New Washington Township, Clark County, Indiana was organized in 1816. The village of New Washington was laid out in 1815 by David Copple, Bala Johnson and Adam Keller, all of whom owned land in the vicinity. They platted 128 lots, each 90x150 feet. There were roads to Charlestown, the Ohio River and Scott and Jefferson Counties. Because New Washington was on the main roads to Madison and Lexington, it grew rapidly.
Taverns with stores and produce exchanges were common. The first was operated by John Lowder, then came Joseph Bowers, Jacob Duges, Robert Tilford, William Robinson, and others. Mills were an early industry, either water mills or, sometimes, horse mills. Stills were also important, many of them associated with mills. Both whiskey and brandy could be traded to the Indianans for furs. Among the first distillers, most of whom were on Fourteen Mile Creek, were James Owens, Andrew Bowers, and James Smith. Corn produced about three gallons of whiskey per bushel; peach brandy was popular, and often made by local settlers. Tanneries, while not as common as still houses, were still frequent, and another early industry. Andrew Kimberlin began the first in 1812-1813, before the town was laid out. A Post Office was established in 1817, once the town had fifty to sixty inhabitants. Mail was carried by horseback, starting at Jeffersonville, through Madison, New Washington and Charleston. Early Post Masters, although not the first, included Joseph Bower and Robert Tilford.

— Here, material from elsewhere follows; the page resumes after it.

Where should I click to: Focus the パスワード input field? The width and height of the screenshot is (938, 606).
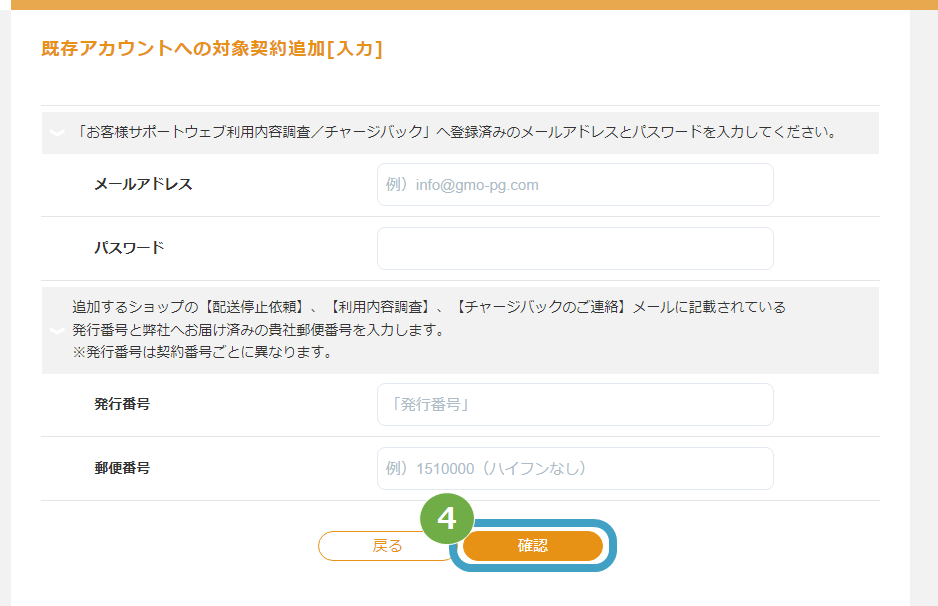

In 1819 Bala Johnson added an addition to the west side of town, with an additional nine lots. David Frazier, resident before 1820, who ran a gristmill and later a sawmill, was also a wheelwright and edge toolmaker, while Charles Downey became the first blacksmith about 1820. A Baptist church was also built in town in 1820, of hewed logs.
By 1833 the Indiana Gazetteer described New Washington as a post-town with 150 inhabitants, 3 mercantile stores, and several mechanics of various trades.